[MATERIAL PROVIDED Boundary: Start]

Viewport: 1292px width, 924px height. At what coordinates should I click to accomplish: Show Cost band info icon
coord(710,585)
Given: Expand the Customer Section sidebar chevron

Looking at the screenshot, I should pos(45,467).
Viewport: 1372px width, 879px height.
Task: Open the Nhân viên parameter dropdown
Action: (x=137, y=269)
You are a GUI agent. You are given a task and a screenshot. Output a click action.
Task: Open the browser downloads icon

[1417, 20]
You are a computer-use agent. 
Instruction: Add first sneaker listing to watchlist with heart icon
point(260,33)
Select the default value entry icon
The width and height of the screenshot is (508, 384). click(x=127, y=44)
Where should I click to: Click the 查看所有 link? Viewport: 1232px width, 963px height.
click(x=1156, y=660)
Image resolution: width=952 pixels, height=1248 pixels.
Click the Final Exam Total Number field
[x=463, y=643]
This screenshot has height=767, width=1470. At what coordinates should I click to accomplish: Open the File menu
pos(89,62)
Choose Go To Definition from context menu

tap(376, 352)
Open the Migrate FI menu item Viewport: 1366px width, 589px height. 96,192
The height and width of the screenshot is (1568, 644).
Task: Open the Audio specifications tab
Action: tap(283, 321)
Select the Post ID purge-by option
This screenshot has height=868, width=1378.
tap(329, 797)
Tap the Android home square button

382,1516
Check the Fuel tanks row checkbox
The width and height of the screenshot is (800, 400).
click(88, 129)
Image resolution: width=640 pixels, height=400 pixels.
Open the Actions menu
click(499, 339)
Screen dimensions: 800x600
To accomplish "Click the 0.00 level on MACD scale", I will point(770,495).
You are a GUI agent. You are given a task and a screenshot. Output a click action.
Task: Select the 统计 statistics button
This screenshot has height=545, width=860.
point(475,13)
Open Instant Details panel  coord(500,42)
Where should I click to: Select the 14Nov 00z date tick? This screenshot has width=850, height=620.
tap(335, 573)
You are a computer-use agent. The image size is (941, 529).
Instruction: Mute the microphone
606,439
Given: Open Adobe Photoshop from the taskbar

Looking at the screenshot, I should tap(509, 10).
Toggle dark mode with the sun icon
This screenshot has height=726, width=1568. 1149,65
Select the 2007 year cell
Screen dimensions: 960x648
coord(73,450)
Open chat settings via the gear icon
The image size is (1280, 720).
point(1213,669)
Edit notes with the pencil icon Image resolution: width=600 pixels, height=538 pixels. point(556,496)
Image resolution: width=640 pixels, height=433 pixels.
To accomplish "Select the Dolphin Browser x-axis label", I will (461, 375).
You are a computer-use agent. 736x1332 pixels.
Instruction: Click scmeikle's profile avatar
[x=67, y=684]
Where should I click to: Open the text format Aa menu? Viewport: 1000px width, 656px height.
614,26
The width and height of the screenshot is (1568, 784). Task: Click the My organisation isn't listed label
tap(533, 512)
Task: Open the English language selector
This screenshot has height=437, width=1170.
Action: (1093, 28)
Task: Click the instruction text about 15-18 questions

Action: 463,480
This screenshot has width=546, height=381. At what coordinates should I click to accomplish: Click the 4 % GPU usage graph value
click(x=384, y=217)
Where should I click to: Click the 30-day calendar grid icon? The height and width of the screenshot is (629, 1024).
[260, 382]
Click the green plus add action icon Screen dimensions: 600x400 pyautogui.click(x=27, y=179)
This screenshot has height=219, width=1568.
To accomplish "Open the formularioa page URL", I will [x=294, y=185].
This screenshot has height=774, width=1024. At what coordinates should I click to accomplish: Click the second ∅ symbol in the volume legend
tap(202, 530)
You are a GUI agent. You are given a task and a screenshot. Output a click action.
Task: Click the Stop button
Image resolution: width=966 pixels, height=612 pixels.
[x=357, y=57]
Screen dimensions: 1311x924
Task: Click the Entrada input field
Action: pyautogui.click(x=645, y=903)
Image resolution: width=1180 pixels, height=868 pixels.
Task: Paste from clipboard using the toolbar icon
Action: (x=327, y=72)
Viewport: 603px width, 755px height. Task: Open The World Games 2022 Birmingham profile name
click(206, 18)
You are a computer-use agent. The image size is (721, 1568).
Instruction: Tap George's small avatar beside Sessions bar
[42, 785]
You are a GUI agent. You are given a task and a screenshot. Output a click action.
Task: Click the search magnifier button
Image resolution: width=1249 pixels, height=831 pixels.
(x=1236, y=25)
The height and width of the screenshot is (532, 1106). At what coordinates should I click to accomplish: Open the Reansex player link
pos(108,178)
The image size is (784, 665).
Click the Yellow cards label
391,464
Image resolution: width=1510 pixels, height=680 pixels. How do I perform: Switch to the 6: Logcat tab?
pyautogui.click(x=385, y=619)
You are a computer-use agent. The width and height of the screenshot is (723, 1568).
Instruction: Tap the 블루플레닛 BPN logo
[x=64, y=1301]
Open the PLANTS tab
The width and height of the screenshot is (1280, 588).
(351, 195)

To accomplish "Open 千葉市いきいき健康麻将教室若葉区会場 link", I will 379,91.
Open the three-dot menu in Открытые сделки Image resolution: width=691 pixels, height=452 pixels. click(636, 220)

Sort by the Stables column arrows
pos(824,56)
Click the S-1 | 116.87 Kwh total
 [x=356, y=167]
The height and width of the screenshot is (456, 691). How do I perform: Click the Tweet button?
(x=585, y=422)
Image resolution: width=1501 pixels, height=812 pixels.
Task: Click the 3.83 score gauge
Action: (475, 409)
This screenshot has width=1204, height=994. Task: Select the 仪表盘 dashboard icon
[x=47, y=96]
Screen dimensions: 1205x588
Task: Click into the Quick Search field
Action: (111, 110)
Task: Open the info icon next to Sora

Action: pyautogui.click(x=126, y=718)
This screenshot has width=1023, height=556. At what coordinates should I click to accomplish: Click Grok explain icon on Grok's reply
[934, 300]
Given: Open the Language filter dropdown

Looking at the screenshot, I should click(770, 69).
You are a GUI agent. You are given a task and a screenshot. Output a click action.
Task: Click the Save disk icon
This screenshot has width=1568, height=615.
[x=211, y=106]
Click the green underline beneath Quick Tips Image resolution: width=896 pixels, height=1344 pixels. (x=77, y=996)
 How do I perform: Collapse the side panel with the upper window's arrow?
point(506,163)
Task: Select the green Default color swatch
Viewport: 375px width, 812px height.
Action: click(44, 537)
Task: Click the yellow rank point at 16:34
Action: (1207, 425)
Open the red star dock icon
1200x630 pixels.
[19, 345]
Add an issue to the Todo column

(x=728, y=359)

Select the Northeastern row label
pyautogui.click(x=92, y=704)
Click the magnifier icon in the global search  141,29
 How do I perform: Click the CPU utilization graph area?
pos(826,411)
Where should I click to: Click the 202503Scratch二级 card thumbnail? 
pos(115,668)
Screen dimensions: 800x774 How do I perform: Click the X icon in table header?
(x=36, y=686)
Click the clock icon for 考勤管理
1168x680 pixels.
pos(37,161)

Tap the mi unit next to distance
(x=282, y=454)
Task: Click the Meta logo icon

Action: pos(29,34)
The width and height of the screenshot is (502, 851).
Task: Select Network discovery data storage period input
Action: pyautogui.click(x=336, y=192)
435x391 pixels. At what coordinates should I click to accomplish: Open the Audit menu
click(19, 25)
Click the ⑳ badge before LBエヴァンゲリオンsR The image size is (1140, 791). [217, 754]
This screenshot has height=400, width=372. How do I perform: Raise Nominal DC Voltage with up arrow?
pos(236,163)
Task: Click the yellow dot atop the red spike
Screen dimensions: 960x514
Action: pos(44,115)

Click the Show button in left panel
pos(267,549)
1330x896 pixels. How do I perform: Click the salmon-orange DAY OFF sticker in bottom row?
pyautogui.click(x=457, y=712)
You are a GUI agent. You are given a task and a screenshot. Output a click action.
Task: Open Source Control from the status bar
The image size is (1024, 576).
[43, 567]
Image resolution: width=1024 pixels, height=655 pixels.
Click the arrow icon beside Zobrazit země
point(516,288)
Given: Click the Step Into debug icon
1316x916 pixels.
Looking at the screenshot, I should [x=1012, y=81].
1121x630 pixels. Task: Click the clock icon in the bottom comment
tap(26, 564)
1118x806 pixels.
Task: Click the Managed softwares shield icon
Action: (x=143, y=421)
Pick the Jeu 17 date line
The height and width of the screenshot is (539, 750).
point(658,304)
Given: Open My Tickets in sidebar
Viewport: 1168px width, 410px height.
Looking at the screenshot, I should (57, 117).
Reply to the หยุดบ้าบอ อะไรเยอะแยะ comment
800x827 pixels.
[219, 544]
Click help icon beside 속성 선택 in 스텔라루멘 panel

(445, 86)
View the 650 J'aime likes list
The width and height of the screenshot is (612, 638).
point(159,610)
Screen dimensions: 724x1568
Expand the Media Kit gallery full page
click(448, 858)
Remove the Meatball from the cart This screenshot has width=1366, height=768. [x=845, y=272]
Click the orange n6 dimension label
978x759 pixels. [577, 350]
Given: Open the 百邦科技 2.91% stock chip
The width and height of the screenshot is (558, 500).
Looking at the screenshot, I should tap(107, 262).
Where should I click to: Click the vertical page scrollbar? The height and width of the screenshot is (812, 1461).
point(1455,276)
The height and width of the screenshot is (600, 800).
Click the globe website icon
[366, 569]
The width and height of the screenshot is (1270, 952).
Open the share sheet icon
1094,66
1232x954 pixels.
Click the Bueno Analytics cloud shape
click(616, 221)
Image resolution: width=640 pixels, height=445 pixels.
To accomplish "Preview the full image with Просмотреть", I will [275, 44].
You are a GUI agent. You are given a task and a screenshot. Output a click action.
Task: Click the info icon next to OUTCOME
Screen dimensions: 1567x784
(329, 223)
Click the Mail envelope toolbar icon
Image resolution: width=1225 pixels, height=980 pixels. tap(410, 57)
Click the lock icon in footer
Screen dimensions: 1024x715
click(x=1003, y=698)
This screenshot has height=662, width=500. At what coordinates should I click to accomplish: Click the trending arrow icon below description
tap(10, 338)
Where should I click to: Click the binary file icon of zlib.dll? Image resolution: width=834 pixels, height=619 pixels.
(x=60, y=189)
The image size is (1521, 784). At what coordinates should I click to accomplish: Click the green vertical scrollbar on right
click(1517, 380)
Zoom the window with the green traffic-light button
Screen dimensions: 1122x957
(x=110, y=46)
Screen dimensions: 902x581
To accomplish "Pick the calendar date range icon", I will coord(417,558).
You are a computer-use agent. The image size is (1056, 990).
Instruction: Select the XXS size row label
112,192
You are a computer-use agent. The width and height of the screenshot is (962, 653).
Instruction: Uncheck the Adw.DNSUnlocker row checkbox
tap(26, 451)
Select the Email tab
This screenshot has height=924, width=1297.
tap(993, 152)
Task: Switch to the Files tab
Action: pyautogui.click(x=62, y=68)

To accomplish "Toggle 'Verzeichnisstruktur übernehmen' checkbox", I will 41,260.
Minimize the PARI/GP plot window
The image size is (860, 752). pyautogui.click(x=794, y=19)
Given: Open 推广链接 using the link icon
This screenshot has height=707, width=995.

[MATERIAL PROVIDED Boundary: End]

Keep both end lines and retype everything in the records above from the line containing "The height and width of the screenshot is (456, 691)." through the line containing "Click the magnifier", exactly, with nothing else.

The height and width of the screenshot is (456, 691). How do I perform: Click the Tweet button?
(x=585, y=422)
Image resolution: width=1501 pixels, height=812 pixels.
Task: Click the 3.83 score gauge
Action: (475, 409)
This screenshot has width=1204, height=994. Task: Select the 仪表盘 dashboard icon
[x=47, y=96]
Screen dimensions: 1205x588
Task: Click into the Quick Search field
Action: (111, 110)
Task: Open the info icon next to Sora

Action: pyautogui.click(x=126, y=718)
This screenshot has width=1023, height=556. At what coordinates should I click to accomplish: Click Grok explain icon on Grok's reply
[934, 300]
Given: Open the Language filter dropdown

Looking at the screenshot, I should click(770, 69).
You are a GUI agent. You are given a task and a screenshot. Output a click action.
Task: Click the Save disk icon
This screenshot has width=1568, height=615.
[x=211, y=106]
Click the green underline beneath Quick Tips Image resolution: width=896 pixels, height=1344 pixels. (x=77, y=996)
 How do I perform: Collapse the side panel with the upper window's arrow?
point(506,163)
Task: Select the green Default color swatch
Viewport: 375px width, 812px height.
Action: click(44, 537)
Task: Click the yellow rank point at 16:34
Action: (1207, 425)
Open the red star dock icon
1200x630 pixels.
[19, 345]
Add an issue to the Todo column

(x=728, y=359)

Select the Northeastern row label
pyautogui.click(x=92, y=704)
Click the magnifier icon in the global search  141,29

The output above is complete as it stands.